Although he cowrote Barbie with his partner Greta Gerwig, Noah Baumbach wasn’t always confident that the film was going to make over a billion at the box office. At a recent sold-out Barbie screening, Baumbach revealed that he initially thought a Barbie movie was “a terrible idea” that Gerwig roped him into: “You have to get us out of this.”
Baumbach has been mum regarding his thoughts on Barbie, sitting out the majority of Barbie’s press cycle in accordance with the WGA strike. Now that the writers strike is over, Baumbach opened up about his experience cowriting the year’s biggest film, which has currently grossed $1.4 billion at the global box office.
“The reason you make anything is because you’re saying to this imaginary audience, ‘Maybe you feel this way too?’” Baumbach said this weekend, in conversation with Judd Apatow. “So, when the whole world seems to feel that way, then that’s very gratifying and very moving. Because sometimes people are like, ‘No we don’t recognize that feeling.’” Although Barbie has certainly connected with audiences, at first, Baumbach was far from convinced it was going to be a success. After years of development hell, Barbie star Margot Robbie approached Gerwig to write and direct the film via Robbie’s production company, LuckyChap Entertainment. Gerwig agreed, but only if Baumbach could come on as a cowriter.
“I thought it was a terrible idea and Greta signed me up for it,” he said. “I was just like, ‘I don’t see how this is going to be good at all.’ I kind of blocked it for a while and every time she’d bring it up, I’d be like, ‘You’ve gotta get us out of this.’ And then the pandemic happened…”
Gerwig, who was busy attending a separate Barbie screening, arrived at Baumbach and Apatow’s Q and A just in time to elucidate why Baumbach thought Barbie was such a bad idea.“‘There’s no character and there’s no story, so why do you want to do this? There’s no entry point,’” she said, imitating him. “And he’d do, like, side calls to try to get us out of it.”
Baumbach began to warm up to the idea during the pandemic, after reading a few pages that Gerwig had written for the movie. “It was Barbie waking up in her Dreamhouse and coming out to her backyard and meeting somebody who was sick and dying,” he said. “I read these pages and I thought, ‘I understand now what this is.’… The movie is about embracing your mortality and about the mess of it all, so it was exciting.”

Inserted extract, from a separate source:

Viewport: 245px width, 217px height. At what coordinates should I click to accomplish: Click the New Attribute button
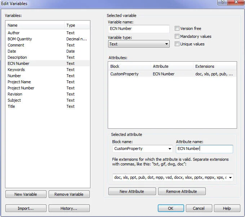pos(132,191)
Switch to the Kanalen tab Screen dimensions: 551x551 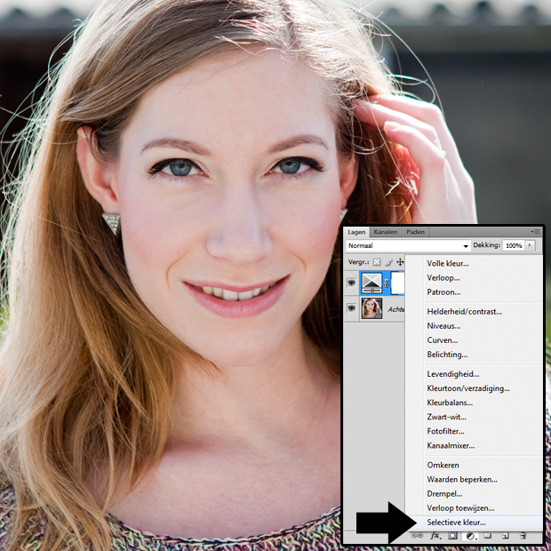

Once he was onboard, Baumbach said writing the script with Gerwig was “the most fun I think either of us have ever had…. And then at a certain point, I was like, ‘I think this is the best thing we’ve ever written,’” he continued. “I know enough always just to follow what Greta says, so even in my bellyaching and revolting, I kind of knew, ‘Well if she really believes it, then there’s something there.’”
Baumbach revealed that he and Gerwig tend to write separately and then trade their work. “Then we listen to hear if the other person’s laughing,” quipped Gerwig.
For her part, Gerwig explained why she was firm in her belief that they could make a successful Barbie film. “It wasn’t that I had a take of an idea. It just seemed strange enough,” she said. “Everybody knows what Barbie is. It’s been around since 1959. Everybody has an opinion about it; it runs the gamut from ‘I hate her. I love her. She’s an inspiration. She’s terrible.’ I felt like there was enough there. In a way, it was like saying, ‘If you leave us alone, we’ll figure it out.’” Gerwig then revealed that she tends to keep her ideas close to her chest when working on new projects. “I find whenever I’ve shared ideas too early, they become bad, then the movie’s not going to be any good,” she said. “I don’t like to talk about things too early or pitch things or show treatments too early because it feels like it’s gonna somehow wreck what the movie is.”